RECORDS FOR PROCESSING:
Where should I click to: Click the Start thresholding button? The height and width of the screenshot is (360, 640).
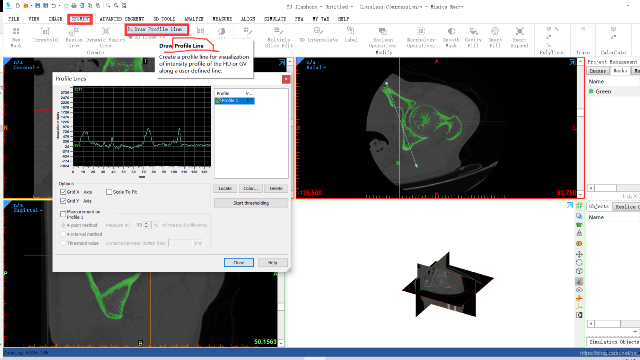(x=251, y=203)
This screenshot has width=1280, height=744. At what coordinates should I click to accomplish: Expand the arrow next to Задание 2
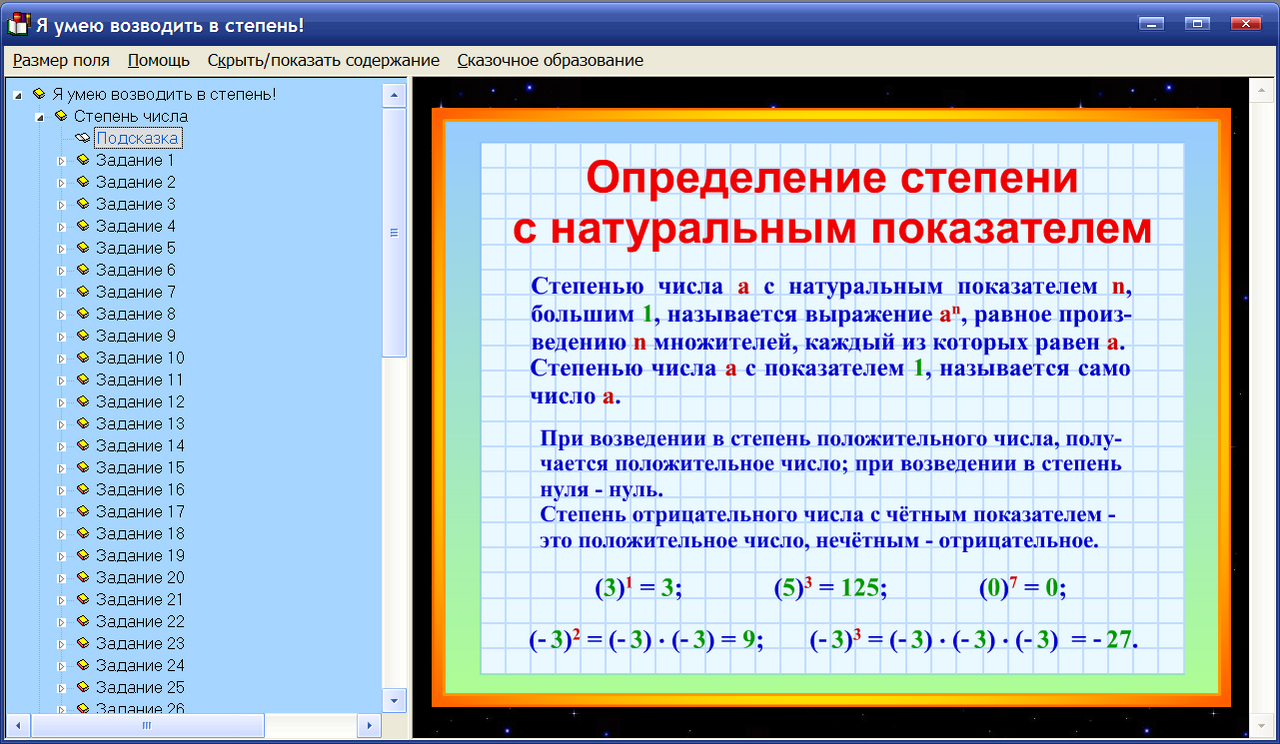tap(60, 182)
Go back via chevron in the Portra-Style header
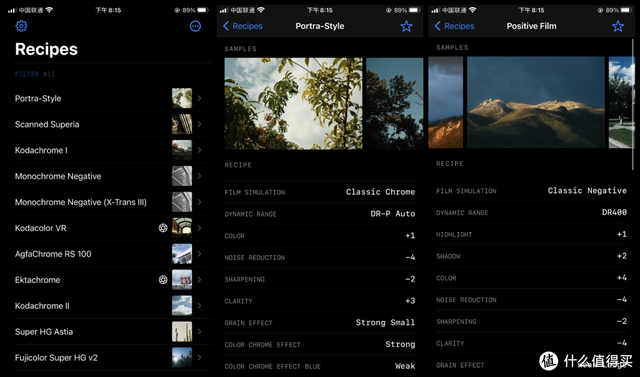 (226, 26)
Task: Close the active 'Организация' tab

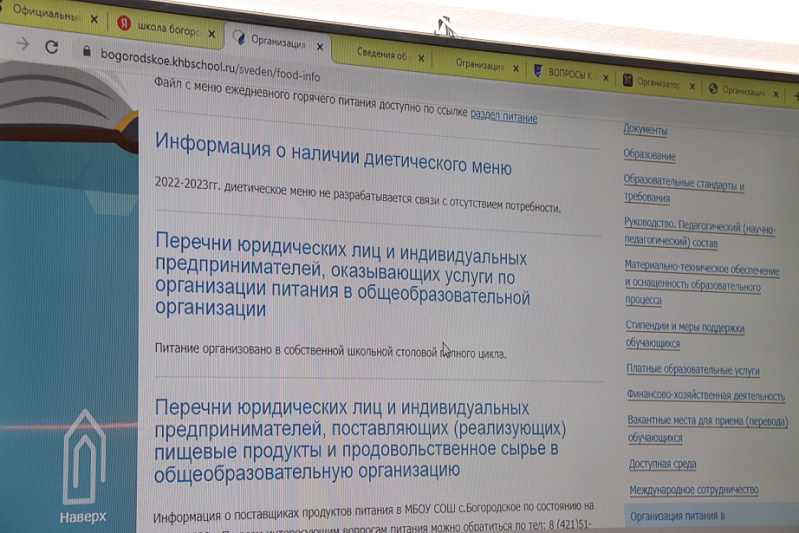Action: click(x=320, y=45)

EXERCISE BRIEF: Reproduce each entry exactly as given; no pictures, please.

WRITTEN SOLUTION:
Where should I click to: Click the Start thresholding button? The height and width of the screenshot is (360, 640).
(x=251, y=203)
This screenshot has width=1280, height=744. At what coordinates should I click to accomplish: Expand the arrow next to Задание 2
tap(60, 182)
Go back via chevron in the Portra-Style header
 (226, 26)
Task: Close the active 'Организация' tab

Action: click(x=320, y=45)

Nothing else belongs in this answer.